At the end of the day, we have to ask ourselves - what's more secure? A Google server, or your laptop? A world class hacker might get to your data in Google's servers (technically, this has yet to happen), but your laptop, should you accidentally leave it on the subway will reveal its contents to an average user. Perhaps, EPIC should ask the FTC to halt all laptop manufacturers until they can ensure better privacy by legislating that all hard drives be encrypted.

I am not a Google employee, nor am I affiliated with Google in any manner.
I am a simple user who can't stand self serving 'public advocacy groups' who could care less of the repercussions of their actions (Shutting down Google Apps would bring thousands of a businesses around the world to a halt, but this isn't their problem apparently)

[aka_tripleB]

I think most of you are too close to the situation to see its true scope. But Google, along with most if not all cloud service, offer no real protection of your data. They should be required to meet a certain level of security; however, there should be a window to implement this until they are forced to shut down until it is implemented. People have been comfortable with the current level of security (not me, this is why I don't store sensitive info in the cloud), so users should be affected unless their service won't adhere to standards to protect its users.

[zenlive]

I'm surprised that Vint Cerf is on the advisory board for EPIC. Looks like he doesn't exert that much influence over the organization. Google shouldn't be singled out by EPIC when every company out there with some sort of cloud service is in the same boat..

[zasyatkin]

I completely agree with the general consensus that this is absurd. Whats funny about this that at least a few of the FTC employees, must use Gmail for their personal emails, so this will hopefully get denied very quickly.
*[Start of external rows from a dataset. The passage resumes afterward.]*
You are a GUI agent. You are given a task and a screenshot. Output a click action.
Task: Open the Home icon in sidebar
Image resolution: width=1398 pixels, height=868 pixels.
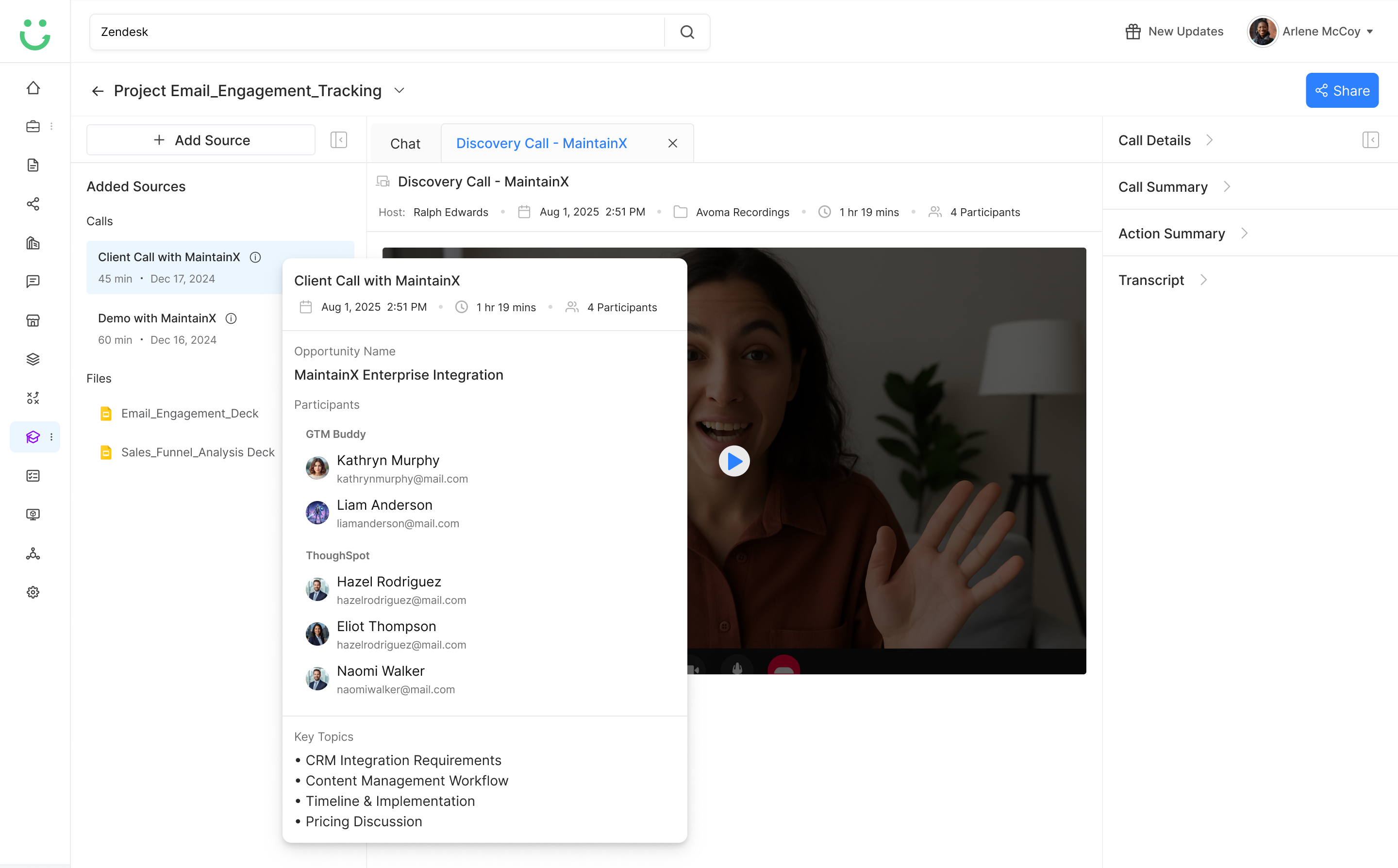[33, 88]
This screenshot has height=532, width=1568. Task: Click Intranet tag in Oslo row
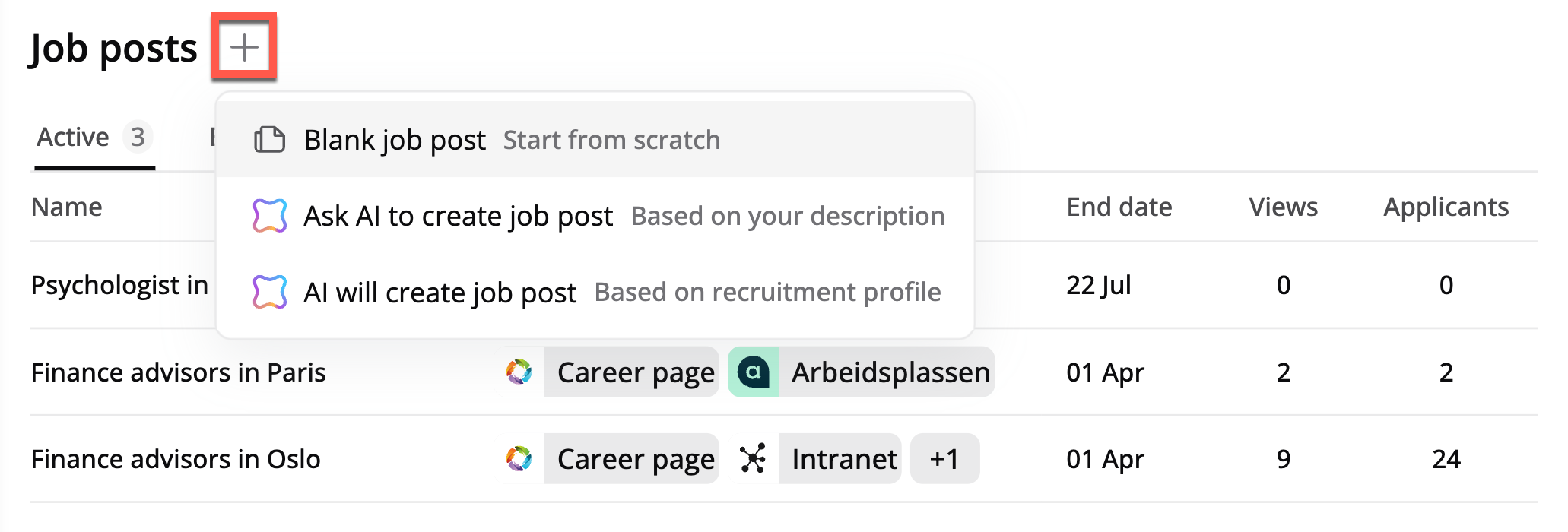pos(843,459)
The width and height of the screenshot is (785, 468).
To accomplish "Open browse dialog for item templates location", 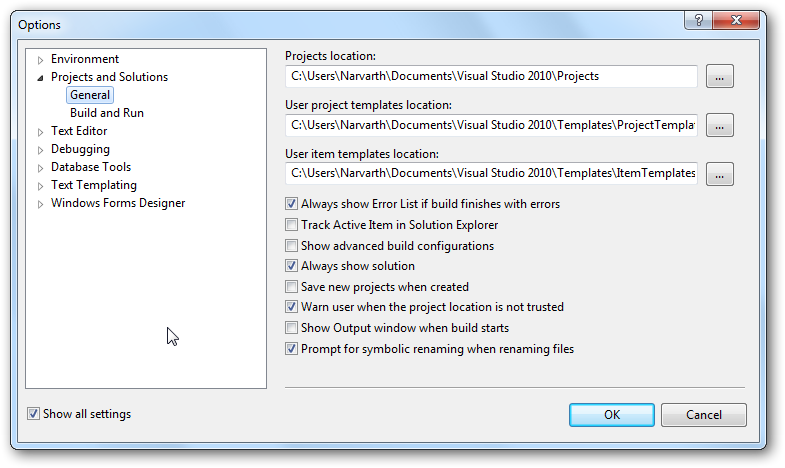I will pos(720,174).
By the way, isn't there a law against filling frivolous lawsuits, like these?

[NearChaos]

Last time I checked, no one forced anybody to use Gmail, et al. If you're worried about your privacy, then stop using these services, or don't start. And be sure to adjust your tin foil hat regularly.

[tralfazmx]

They are just looking for a settlement.

Google, don't take the easy way out and pay the greedy b#&turds or they will just go after the next poor sucker.

I hate these kinds of low-life companys that produce nothing but lawsuits and loss.

[gggg sssss]

Sounds like an attempt at a stimulus package for lawyers. Probably the whole ratbag bunch that once worked ( were employed by??) Madoff, AIG, Lehman. To the bottom of the sea with them.

[gggg sssss]

not of course conspiring or counselling harm to lawyers, just suggesting they join Jacques Cousteau, or The Beatles he he

[ambigous]

"As an additional punishment, EPIC wants Google to be forced to pay $5 million into a "public fund" that it and like-minded advocacy groups could financially benefit from."

Say no more :}

[Advocate4Liberty]

This chumbalone wants to invite Big Brother even further up our shorts. Where is he? Who is he? Run him out of the country on a rail!

[sarah_oneill]

It's an important step what EPIC has done, but I think its unlikely that the FTC will do all they ask. There's a related article that is interesting <a href="http://www.atelier-us.com/e-business-and-it/article/petition-served-to-ftc-to-investigate-google-cloud-services">here</a>:

http://www.atelier-us.com/e-business-and-it/article/petition-served-to-ftc-to-investigate-google-cloud-services

[digitalmoneylife]

Talking about the wrong stuff. Why Google? There zillions other stuff that keep our privacy info. shut down those which aren't as useful as Gmail or G. app. What is going on with this world?